Even though all people suffer, some suffer more often as a result of the deep inequalities rooted in socioeconomic class and the profound inequities embedded in our systems of criminal justice, education, health care and housing.

In his eulogy for three of the four little girls—Addie Mae Collins, Carol Denise McNair and Cynthia Diane Wesley—who were killed in the bombing of Birmingham’s 16th Street Baptist Church in 1963, the Reverend Dr. Martin Luther King Jr. spoke about the redemptive power of unmerited suffering. Those girls—unoffending and utterly innocent—“died nobly. They are the martyred heroines of a holy crusade for freedom and human dignity.”

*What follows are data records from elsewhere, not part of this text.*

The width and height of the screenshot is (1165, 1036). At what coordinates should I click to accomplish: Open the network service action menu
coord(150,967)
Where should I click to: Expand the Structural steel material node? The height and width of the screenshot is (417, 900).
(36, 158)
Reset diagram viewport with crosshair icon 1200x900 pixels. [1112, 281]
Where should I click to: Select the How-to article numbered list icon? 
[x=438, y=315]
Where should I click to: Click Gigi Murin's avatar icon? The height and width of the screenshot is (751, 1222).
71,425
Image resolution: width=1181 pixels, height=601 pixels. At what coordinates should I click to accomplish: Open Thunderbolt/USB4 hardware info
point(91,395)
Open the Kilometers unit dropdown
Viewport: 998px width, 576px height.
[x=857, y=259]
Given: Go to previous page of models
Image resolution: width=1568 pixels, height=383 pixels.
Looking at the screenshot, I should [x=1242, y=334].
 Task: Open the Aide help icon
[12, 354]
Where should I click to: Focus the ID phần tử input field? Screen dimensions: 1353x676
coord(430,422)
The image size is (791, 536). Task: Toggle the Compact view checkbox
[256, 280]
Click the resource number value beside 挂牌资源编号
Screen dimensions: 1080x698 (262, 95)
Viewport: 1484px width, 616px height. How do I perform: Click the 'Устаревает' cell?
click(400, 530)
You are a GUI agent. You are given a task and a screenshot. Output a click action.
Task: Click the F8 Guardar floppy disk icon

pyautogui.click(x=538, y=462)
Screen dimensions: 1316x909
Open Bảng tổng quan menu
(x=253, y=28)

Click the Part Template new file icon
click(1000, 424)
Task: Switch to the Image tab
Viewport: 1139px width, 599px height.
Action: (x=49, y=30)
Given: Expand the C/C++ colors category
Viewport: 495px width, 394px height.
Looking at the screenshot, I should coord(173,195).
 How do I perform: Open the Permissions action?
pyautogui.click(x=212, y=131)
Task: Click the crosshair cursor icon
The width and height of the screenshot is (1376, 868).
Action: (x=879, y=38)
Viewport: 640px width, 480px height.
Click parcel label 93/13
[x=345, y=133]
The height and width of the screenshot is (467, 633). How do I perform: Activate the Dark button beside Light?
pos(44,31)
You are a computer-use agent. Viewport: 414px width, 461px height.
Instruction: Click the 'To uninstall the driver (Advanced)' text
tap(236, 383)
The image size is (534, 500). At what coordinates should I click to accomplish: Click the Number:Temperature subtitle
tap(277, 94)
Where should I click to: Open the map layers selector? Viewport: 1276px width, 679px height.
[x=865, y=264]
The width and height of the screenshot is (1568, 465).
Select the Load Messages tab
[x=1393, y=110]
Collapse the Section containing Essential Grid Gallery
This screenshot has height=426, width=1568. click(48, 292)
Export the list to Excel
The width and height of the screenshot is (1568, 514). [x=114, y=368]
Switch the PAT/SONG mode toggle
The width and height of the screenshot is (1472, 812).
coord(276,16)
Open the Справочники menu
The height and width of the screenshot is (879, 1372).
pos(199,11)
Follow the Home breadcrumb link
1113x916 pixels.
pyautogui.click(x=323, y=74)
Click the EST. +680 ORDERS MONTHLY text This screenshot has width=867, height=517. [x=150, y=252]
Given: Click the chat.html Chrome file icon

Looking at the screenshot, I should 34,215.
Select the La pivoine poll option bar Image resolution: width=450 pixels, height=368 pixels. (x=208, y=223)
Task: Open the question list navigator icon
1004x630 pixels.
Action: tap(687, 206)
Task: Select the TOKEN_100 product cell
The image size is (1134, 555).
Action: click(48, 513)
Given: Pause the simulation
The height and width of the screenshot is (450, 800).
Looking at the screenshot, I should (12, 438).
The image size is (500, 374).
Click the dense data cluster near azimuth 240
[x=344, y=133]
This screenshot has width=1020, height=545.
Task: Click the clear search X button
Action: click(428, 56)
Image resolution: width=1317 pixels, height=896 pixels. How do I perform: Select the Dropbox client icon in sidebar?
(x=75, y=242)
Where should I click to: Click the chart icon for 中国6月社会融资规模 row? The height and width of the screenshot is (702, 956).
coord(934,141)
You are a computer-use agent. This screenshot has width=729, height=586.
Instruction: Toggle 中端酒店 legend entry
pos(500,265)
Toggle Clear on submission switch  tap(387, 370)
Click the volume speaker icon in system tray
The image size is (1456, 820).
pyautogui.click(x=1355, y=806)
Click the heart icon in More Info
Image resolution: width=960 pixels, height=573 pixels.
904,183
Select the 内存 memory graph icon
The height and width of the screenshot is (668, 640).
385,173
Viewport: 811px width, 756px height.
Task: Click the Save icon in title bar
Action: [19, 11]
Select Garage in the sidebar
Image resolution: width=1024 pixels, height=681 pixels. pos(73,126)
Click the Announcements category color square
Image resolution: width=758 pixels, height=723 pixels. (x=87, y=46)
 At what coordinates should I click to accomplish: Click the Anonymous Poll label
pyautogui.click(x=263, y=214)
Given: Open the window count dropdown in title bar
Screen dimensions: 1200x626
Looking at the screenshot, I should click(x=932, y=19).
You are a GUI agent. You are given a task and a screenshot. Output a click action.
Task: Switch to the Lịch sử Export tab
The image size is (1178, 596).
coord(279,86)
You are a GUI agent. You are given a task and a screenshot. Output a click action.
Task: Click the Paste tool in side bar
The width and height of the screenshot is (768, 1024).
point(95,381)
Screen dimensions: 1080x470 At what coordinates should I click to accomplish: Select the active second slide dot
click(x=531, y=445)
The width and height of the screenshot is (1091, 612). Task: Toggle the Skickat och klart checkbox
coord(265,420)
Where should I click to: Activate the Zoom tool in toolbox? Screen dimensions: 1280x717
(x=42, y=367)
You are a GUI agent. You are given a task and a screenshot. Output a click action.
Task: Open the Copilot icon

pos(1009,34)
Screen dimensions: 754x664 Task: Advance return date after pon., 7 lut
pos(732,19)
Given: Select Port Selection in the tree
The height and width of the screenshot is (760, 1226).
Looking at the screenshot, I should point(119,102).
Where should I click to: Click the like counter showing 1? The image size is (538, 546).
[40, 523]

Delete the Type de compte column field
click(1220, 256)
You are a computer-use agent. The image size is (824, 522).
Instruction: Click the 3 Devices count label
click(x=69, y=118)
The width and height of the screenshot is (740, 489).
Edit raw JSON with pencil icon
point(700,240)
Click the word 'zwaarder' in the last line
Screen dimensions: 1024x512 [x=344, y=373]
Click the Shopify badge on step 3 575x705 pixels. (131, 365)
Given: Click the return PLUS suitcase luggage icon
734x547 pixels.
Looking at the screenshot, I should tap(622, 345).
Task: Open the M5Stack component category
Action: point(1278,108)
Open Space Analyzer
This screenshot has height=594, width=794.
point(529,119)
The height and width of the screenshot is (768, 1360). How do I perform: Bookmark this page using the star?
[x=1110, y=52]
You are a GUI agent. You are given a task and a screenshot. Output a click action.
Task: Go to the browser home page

“They say to each of us, black and white alike, that we must substitute courage for caution. They say to us that we must be concerned not merely about who murdered them, but about the system, the way of life, the philosophy which produced the murderers.”

Nothing, Dr. King acknowledged, could soothe the inconsolable grief of the bereaved families, except perhaps this thought: “You do not walk alone.” For suffering, he said, comes to the innocent and the guilty, the rich and the poor. Suffering is the irreducible common denominator for us all.

Samuelson’s heartrending book concludes with an idea that may offer scant comfort to those in the midst of life’s most unbearable suffering but that speaks a truth that our students need to hear. Suffering reveals our shared humanity, our need for each other’s support and for ritual and the consolations of art as we navigate life’s vale of tears. Dr. King had it right: we mustn’t walk alone.

Steven Mintz is professor of history at the University of Texas at Austin.